Afin de préciser les implications cliniques du ROTA, l’équipe de C. Leung a réalisé une étude visant à déterminer l’association entre les déficits des faisceaux papillomaculaire (FPM) et papillofovéal (FPF) détectés par ROTA, et les anomalies du champ visuel (CV) central (10 degrés centraux). Les participants ont réalisé des CV Humphrey 24-2 et 10-2 ainsi qu’une OCT RNFL et GCC grand champ destinée à l’analyse ROTA. Les investigateurs ont ensuite tracé manuellement les déficits en faisceaux de fibres axonales. Au total, 841 yeux de 442 participants ont été inclus : 144 sains, 317 glaucomateux pré-périmétriques (GPP), c’est à dire sans atteinte sur le CV 24-2, et enfin 380 glaucomateux avec atteinte du CV 24-2. Sur les 380 yeux glaucomateux, 371 (97,6 %) présentaient des déficits maculaires ROTA. Il existait une très forte concordance topographique entre les déficits fasciculaires RNFL identifiés par ROTA et les déficits campimétriques sur les CV 10-2. Par ailleurs, dans le groupe GPP, 60 yeux (18,9 %) présentaient des déficits du CV 10-2 (malgré un CV 24-2 strictement normal). De manière très intéressante, 34 des 39 (87,2 %) yeux qui présentaient des anomalies ROTA des FPF et FPM présentaient également des atteintes du CV 10-2, toutes cohérentes sur le plan topographique.
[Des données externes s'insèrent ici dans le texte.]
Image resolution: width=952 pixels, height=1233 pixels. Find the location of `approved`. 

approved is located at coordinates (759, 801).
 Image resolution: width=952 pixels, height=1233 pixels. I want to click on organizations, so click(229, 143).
Dans la population entière, le risque de présenter un déficit du CV 10-2 en présence d’un déficit ROTA des FPM/FPF était très important (Odds ratio = 18,61 ; Intervalle de confiance à 95% : 17,72 ; 19,55 ; p < 0,001). 

L’atteinte de l’OCT ROTA semble donc être associée et concordante avec les anomalies du CV 10 2. La détection de ces déficits campimétriques est cruciale dans le glaucome, puisqu’ils peuvent impacter la qualité visuelle des patients atteints. Les résultats de cette étude suggèrent que l’OCT ROTA pourrait permettre de dépister ces déficits en OCT chez les patients glaucomateux, notamment chez les sujets atteints de formes précoces chez qui les atteintes centrales du CV pourraient être plus fréquentes qu’on ne le pense. D’autres études permettront sans doute de clarifier les multiples rôles que pourraient jouer l’OCT ROTA dans notre pratique. 

1-    Leung CKS, Lam AKN, Weinreb RN, Garway-Heath DF, Yu M, Guo PY, Chiu VSM, Wan KHN, Wong M, Wu KZ, Cheung CYL, Lin C, Chan CKM, Chan NCY, Kam KW, Lai GWK. Diagnostic assessment of glaucoma and non-glaucomatous optic neuropathies via optical texture analysis of the retinal nerve fibre layer. Nat Biomed Eng. 2022 May;6(5):593-604.


Kamalipour A, Moghimi S, Khosravi P, Tansuebchueasai N, Vasile C, Adelpour M, Gunasegaran G, Nishida T, Zangwill LM, Lam AKN, Leung CKS, Weinreb RN. Retinal Nerve Fiber Layer Optical Texture Analysis and 10-2 Visual Field Assessment in Glaucoma. Am J Ophthalmol. 2024 Oct;266:118-134.

Reviewer: Paul Bastelica , thématiques : imagerie, glaucome.